Custom Dashboard#

Create interactive Plotly dashboards for plate analysis.

Dashboard Pattern#

PhenoTypic’s interactive visualizations use Plotly go.Figure objects. Custom dashboards follow the same pattern — build a figure, add traces and layout, return it.

Example: Colony Size Heatmap#

import plotly.graph_objects as go
import numpy as np

def colony_size_heatmap(image, nrows=8, ncols=12):
    """Create a heatmap of colony sizes across the grid."""
    info = image.grid.info()
    grid = np.zeros((nrows, ncols))

    for _, row in info.iterrows():
        r, c = int(row["RowNum"]), int(row["ColNum"])
        if 0 <= r < nrows and 0 <= c < ncols:
            grid[r, c] += 1  # or use Area, MeanIntensity, etc.
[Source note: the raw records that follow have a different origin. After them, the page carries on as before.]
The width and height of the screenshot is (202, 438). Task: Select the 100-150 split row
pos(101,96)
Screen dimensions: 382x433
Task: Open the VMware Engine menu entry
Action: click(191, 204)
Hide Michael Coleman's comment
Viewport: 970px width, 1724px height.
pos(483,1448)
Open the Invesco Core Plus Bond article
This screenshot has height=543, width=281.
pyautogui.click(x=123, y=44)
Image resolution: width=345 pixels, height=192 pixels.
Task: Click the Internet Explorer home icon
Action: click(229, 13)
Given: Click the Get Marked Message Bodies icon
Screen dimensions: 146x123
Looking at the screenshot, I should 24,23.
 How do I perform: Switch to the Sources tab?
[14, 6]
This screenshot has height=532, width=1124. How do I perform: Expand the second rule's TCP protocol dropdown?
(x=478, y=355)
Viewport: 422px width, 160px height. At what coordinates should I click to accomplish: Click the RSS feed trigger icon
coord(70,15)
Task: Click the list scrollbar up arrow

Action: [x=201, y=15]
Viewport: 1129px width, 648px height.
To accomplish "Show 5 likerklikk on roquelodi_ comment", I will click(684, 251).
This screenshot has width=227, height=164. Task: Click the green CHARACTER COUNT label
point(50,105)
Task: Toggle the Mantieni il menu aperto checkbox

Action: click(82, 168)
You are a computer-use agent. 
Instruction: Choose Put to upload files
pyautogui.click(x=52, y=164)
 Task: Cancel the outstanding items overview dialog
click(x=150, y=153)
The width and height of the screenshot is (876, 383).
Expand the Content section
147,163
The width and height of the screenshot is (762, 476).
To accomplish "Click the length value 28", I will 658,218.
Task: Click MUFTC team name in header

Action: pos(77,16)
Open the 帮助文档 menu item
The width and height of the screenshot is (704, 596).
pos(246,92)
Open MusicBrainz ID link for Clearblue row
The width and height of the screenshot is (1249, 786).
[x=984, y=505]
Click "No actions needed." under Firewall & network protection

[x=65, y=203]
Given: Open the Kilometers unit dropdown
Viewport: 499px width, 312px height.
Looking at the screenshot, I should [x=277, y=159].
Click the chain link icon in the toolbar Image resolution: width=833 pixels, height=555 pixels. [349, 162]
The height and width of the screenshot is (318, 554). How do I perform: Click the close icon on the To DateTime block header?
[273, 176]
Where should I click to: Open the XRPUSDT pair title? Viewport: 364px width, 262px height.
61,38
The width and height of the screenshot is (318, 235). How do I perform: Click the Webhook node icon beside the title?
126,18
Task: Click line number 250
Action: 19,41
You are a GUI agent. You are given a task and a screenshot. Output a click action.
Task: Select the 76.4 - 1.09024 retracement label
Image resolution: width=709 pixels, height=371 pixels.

    fig = go.Figure(data=go.Heatmap(z=grid, colorscale="Viridis"))
    fig.update_layout(
        title="Colony count per grid section",
        xaxis_title="Column",
        yaxis_title="Row",
    )
    return fig

Follow the Okabe-Ito color palette defined in docs/style_guide/dashboards/CLAUDE.md for consistency with PhenoTypic’s built-in dashboards.